§ Text excerpt

=-=-=

On the upside all the others agreed so she was the exception.
These values for me also make their way into art. How do you value a painting?
For me it is simple how long did it take me to paint? What is a reasonable sum to expect on the basis of time labour and materials and the tax to be paid? No different to any other commodity.
I have seen new artists at their first exhibition brimming with excitement and enthusiasm only to wonder why no one had bought a painting at £1000 that had clearly taken them an hour to complete. I guess if they had their boiler serviced and saw it took an hour they would conclude the plumber was taking the mickey if they were presented with a similar bill.
For most artists painting does not either pay well or at all. I am lucky too be passionate about painting and manage to make a modest living, which is fine.
Talking of which tomorrow I expect to be painting again for the last time this year!
Wednesday, 29 December 2010
The painting above is of Llansteffan and although it is sold I thought it appropriate for the weather we have been having.
We had a good Christmas but as luck would have it I have caught a dose of man flu. So I haven't felt much like doing anything except feeling sorry for myself. I have work to do but I can't see me getting around to it for a couple of days. Anyway hopefully by the weekend I will be back to good health and painting.
Friday, 24 December 2010
This painting is now in the third quarter of completion. I have as you can see painted the main objects first and will finish by blocking in the background and finishing with the last details. The reason I did it this way was because with a lot of detail it would be all too easy to drag backgound paint with the arm, brush, or hand onto the work. The item behind the plate is a sugar shaker used for shaking sugar onto delicacies. I had not seen one before but I found it in an antique shop for £8. It adds height to the composition.

=-=-=

§ Written instruction
According to the blog excerpt, what did the sugar shaker cost at the antique shop? The lines that come next are drawn from a separate source.

§ Information supplied
=-=-=

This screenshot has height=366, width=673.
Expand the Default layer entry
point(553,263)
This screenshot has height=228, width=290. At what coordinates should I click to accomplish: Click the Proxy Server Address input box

=-=-=

§ Exercise output
£8